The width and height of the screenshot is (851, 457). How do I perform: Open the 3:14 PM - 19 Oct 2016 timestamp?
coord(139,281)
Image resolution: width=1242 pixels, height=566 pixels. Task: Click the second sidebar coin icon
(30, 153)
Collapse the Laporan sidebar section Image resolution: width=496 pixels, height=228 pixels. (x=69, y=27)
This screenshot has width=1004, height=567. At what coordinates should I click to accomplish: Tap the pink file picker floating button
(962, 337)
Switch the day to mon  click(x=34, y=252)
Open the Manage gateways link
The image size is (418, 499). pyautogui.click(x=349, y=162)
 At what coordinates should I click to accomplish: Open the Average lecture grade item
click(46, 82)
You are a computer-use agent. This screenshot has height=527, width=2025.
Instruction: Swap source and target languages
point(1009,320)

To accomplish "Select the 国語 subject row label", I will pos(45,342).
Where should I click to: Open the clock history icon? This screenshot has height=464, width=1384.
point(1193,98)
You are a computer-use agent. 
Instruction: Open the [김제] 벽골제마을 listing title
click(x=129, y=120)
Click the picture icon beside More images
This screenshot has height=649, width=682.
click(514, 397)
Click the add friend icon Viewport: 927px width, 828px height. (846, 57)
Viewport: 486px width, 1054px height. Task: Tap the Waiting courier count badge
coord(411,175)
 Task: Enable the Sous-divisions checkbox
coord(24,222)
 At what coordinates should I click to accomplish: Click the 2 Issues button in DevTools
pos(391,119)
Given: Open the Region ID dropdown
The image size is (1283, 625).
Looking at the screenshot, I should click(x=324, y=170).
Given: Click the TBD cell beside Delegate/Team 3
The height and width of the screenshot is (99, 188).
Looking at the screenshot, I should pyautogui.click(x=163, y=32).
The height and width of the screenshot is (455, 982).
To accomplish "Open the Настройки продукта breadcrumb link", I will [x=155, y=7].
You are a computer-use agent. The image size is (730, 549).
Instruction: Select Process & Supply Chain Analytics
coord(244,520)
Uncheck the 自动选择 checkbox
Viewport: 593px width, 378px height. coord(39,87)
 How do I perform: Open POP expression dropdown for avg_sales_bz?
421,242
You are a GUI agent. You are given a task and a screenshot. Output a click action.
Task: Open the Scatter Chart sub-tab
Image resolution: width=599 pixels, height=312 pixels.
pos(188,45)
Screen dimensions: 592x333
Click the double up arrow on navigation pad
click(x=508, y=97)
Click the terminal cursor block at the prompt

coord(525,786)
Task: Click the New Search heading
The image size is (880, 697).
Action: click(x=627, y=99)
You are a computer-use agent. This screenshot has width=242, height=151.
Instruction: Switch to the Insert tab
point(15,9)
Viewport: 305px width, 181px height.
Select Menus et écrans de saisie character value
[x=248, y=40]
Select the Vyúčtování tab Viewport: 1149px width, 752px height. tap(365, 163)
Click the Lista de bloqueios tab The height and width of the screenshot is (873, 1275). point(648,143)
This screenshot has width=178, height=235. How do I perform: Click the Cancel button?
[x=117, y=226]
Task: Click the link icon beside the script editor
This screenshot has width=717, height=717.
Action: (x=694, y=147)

» Problem statement: Go back to the start of the listing above. Reproduce each line exactly, ending with the line that contains "Click the add".

» Answer to this task:
The width and height of the screenshot is (851, 457). How do I perform: Open the 3:14 PM - 19 Oct 2016 timestamp?
coord(139,281)
Image resolution: width=1242 pixels, height=566 pixels. Task: Click the second sidebar coin icon
(30, 153)
Collapse the Laporan sidebar section Image resolution: width=496 pixels, height=228 pixels. (x=69, y=27)
This screenshot has width=1004, height=567. At what coordinates should I click to accomplish: Tap the pink file picker floating button
(962, 337)
Switch the day to mon  click(x=34, y=252)
Open the Manage gateways link
The image size is (418, 499). pyautogui.click(x=349, y=162)
 At what coordinates should I click to accomplish: Open the Average lecture grade item
click(46, 82)
You are a computer-use agent. This screenshot has height=527, width=2025.
Instruction: Swap source and target languages
point(1009,320)

To accomplish "Select the 国語 subject row label", I will pos(45,342).
Where should I click to: Open the clock history icon? This screenshot has height=464, width=1384.
point(1193,98)
You are a computer-use agent. 
Instruction: Open the [김제] 벽골제마을 listing title
click(x=129, y=120)
Click the picture icon beside More images
This screenshot has height=649, width=682.
click(514, 397)
Click the add friend icon Viewport: 927px width, 828px height. (846, 57)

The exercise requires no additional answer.